This tutorial demonstrates how to interact with a PracticusAI LLM deployment for making predictions using simple api requests.
The workflow illustrates obtaining a session token, invoking the LLM API endpoint, and processing responses in parallel.

Defining parameters.

This section defines key parameters for the notebook. Parameters control the behavior of the code, making it easy to customize without altering the logic.
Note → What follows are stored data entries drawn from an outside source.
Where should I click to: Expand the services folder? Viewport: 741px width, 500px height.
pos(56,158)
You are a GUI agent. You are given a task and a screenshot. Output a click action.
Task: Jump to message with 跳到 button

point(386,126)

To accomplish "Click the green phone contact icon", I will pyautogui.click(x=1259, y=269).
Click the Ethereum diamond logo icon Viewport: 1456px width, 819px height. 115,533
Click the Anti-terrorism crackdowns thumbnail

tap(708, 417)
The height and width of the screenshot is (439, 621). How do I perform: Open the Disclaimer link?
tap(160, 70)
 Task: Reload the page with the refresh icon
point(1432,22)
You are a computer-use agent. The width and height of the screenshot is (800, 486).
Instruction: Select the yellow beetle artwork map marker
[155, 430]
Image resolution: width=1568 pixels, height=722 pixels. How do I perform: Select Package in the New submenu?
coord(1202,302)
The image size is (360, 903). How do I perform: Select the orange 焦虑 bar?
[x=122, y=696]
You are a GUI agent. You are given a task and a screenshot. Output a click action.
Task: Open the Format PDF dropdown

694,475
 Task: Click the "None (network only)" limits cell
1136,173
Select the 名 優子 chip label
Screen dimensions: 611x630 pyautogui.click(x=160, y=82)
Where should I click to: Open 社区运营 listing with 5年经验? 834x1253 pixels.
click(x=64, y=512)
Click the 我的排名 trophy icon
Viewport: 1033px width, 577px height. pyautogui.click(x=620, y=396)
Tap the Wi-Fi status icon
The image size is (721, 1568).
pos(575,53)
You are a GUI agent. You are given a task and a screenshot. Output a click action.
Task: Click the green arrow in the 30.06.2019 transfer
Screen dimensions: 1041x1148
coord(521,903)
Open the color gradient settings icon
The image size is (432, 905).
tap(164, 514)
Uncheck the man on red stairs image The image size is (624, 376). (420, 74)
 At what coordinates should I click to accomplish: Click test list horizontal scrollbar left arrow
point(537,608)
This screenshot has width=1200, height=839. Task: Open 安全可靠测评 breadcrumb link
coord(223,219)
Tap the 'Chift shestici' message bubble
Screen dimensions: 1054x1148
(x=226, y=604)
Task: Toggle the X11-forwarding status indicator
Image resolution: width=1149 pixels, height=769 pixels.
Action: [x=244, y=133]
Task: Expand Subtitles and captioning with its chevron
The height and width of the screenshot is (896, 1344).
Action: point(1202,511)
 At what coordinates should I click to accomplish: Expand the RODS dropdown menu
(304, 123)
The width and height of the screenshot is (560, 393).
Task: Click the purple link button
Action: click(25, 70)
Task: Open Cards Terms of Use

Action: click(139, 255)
By centralizing parameters at the start, we ensure better readability, maintainability, and adaptability for different use cases.

api_url = None # e.g. 'https://company.practicus.com/llm-models/llama-1b-basic-test/'
assert api_url, "Please enter your model api url."
Use the PracticusAI SDK to generate a session token, ensuring secure access to the LLM API.
import practicuscore as prt


token = prt.models.get_session_token(api_url)
print("API session token:", token)
Send a GET request with the session token to check if the model and its API are active and ready for use.
from requests import get

headers = {'authorization': f'Bearer {token}'}
r = get(api_url + '?get_meta=true', headers=headers)

print('Model details: ', r.text)
if r.status_code != 200:
    print(f"Error code {r.status_code}")
Interacting with the LLM API to retrieve a response, measuring performance, and analyzing the results
from requests import get
import json

# Provide a user prompt to the LLM API and retrieve the generated response.
data = {
    #'system_context': '',
    'user_prompt': "Who is Einstein?"
    }
r = get(api_url, headers=headers, json=data)

if r.status_code != 200:
    print(f"Error code {r.status_code}")

# Print API response for generated prediction
print('Prediction result:')
try:
    parsed = json.loads(r.text)
    print(json.dumps(parsed, indent=1))
except:
    print(r.text)

# Examine response headers for debugging or additional metadata about the request.
print("Headers: ", r.headers)

Supplementary Files

model.json

{
"download_files_from": "cache/llama-1b-instruct/",
"_comment": "you can also define download_files_to otherwise, /var/practicus/cache is used"
}

model.py

import sys
from datetime import datetime
from transformers import AutoTokenizer, AutoModelForCausalLM, pipeline
from practicuscore.gen_ai import PrtLangMessage, PrtLangRequest, PrtLangResponse
import json

generator = None

async def init(model_meta=None, *args, **kwargs):
    global generator

    # Checks if the `generator` is already initialized to avoid redundant model loading.
    if generator is not None:
        print("generator exists, using")
        return

    # If `generator` is not already initialised, builds the generator by loading the desired LLM
    print("generator is none, building")
    model_cache = "/var/practicus/cache" # for details check 02_model_json
    if model_cache not in sys.path:
        sys.path.insert(0, model_cache)

    try:
        from transformers import AutoTokenizer, AutoModelForCausalLM, pipeline
    except Exception as e:
        raise print(f"Failed to import required libraries: {e}")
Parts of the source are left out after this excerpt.